Einführender Vortrag zum 1. Korintherbrief
Kapitel 12-14
Kapitel 12
In Kapitel 12 beschäftigt sich der Apostel folglich mit einer ausführlichen Übersicht über diese geistlichen Kräfte. Er zeigt, dass das entscheidende Kennzeichen dessen, wozu der Geist Gottes anleitet, darin besteht, Jesus nicht einfach als den Christus zu bekennen, sondern als den Herrn. Er nimmt den einfachsten, aber unbedingt notwendigen Boden ein – den Boden der Autorität des Herrn. Das beobachten wir in Vers 3: „Deshalb tue ich euch kund, daß niemand, im Geiste Gottes redend, sagt: Fluch über Jesum! und niemand sagen kann: Herr Jesus! als nur im Heiligen Geiste.“ Unmöglich kann der Geist denjenigen verunehren – ja, im Gegenteil, Er muss Ihn ehren –, der sich zur Verherrlichung Gottes erniedrigte. „Es sind aber Verschiedenheiten von Gnadengaben, aber derselbe Geist; und es sind Verschiedenheiten von Diensten, und derselbe Herr; und es sind Verschiedenheiten von Wirkungen, aber derselbe Gott, der alles in allen wirkt“ (V. 4–6). Dies alles hatten die Korinther vergessen. Sie waren mit menschlichen Gedanken erfüllt. Vor ihren Blicken standen Personen, wie zum Beispiel kluge Juden oder tüchtige Nichtjuden. Sie hatten aus den Augen verloren, dass Gott in ihrer Mitte wirkte. Der Apostel stellt heraus, dass es sich zwar um verschiedene Dienste und verschiedene Gaben, die dem einen oder dem anderen gegeben sind, handelt, dennoch sollten sie zum gemeinsamen Besten ausgeübt werden. Er veranschaulicht die Natur der Kirche (Versammlung) im Bild eines Leibes mit seinen verschiedenen Gliedern, die alle die Interessen des ganzen Körpers fördern und den Willen des Hauptes ausführen. „Denn auch in einem Geiste sind wir alle zu einem Leibe getauft worden“ (V. 13). Der Heilige Geist bildet nicht nur viele Glieder, sondern auch „einen Leib“.

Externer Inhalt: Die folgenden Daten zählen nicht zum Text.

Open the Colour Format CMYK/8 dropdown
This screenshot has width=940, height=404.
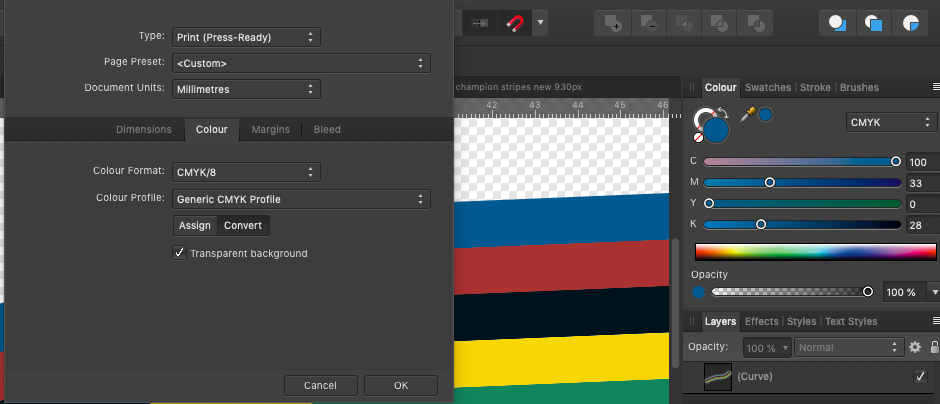246,172
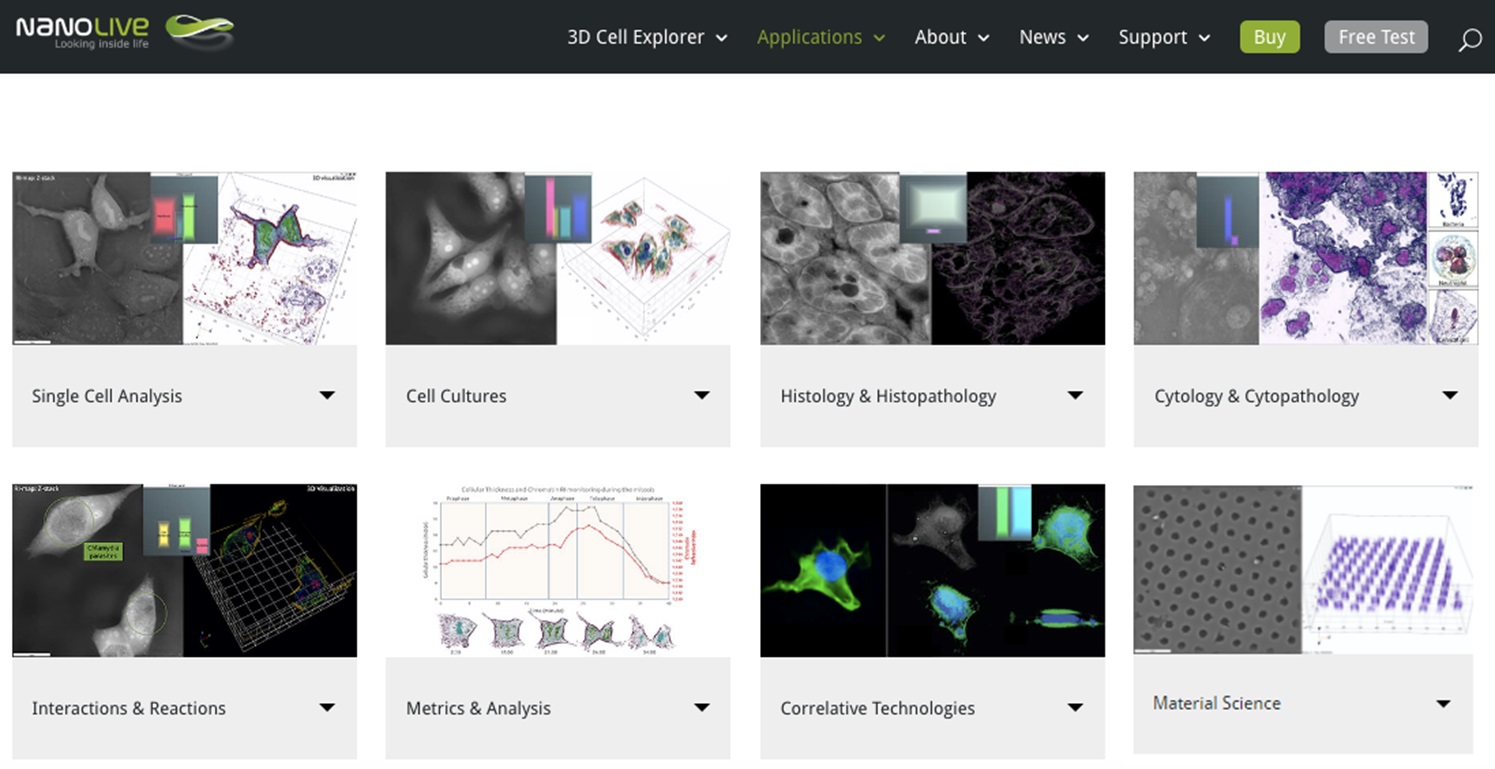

Dementsprechend konfrontiert Paulus mit diesem göttlichen Endzweck den Missbrauch der geistlichen Kräfte durch die Korinther – ihre Unabhängigkeit voneinander, die Unordnung bei den Frauen, ihre Selbstverherrlichung und dergleichen, von denen wir im 14. Kapitel die Einzelheiten sehen. Er legt ihnen nachdrücklich nahe, dass die unscheinbarsten Körperteile, jene, die am wenigsten gesehen werden, oft bedeutungsvoller sind als alle anderen. So sind auch beim natürlichen menschlichen Leib einige der lebenswichtigsten Organe nicht einmal sichtbar. Was wird aus einem Menschen ohne Herz, Leber oder Lunge? So gibt es auch im geistlichen Leib Glieder, die außerordentlich wichtig sind und trotzdem nicht gesehen werden. Die Menschen neigen jedoch dazu, jene am meisten zu schätzen, die am protzigsten erscheinen. So tadelt Paulus das ganze Wesen und den Geist der korinthischen Eitelkeit. Gleichzeitig besteht er bis zum letzten auf ihren Platz des Segens und der Verantwortlichkeit. Nach allen ihren Fehlern, zögert er nicht zu sagen: „Ihr aber seid Christi Leib“ (V. 27). Diese Art des Umgangs mit Seelen ist in den gegenwärtigen Tagen sehr schwach geworden. Die Gnade wird so wenig gekannt, dass der erste Gedanke, der sich unter gottesfürchtigen Menschen erhebt, lautet: „Was sollten wir sein?“ Die Grundlage und die Waffe des Apostels Paulus besteht indessen darin: „Was sind wir durch die Gnade Gottes?“ „Ihr aber seid Christi Leib, und Glieder insonderheit. Und Gott hat etliche in der Versammlung gesetzt.“ Er hatte nicht die geringste Absicht, dies zu leugnen. Beachten wir hier die bedeutsame Anwendung des Ausdrucks „Versammlung“. Es konnte sich nicht um die örtliche Versammlung handeln, da es in Korinth keine Apostel gab. Welche Vorkehrungen durch die Vorsehung es draußen in der Welt auch geben mochte, Paulus blickt auf die Versammlung Gottes hier auf der Erde. Es geht um die Versammlung als ganze. Die Versammlung in Korinth war, wie jede echte Versammlung, eine Art Repräsentant der Kirche in ihrer Gesamtheit. Hier geht es um die Kirche Gottes auf der Erde und nicht um die Kirchen, obwohl der letztgenannte Ausdruck auch seine Bedeutung hat.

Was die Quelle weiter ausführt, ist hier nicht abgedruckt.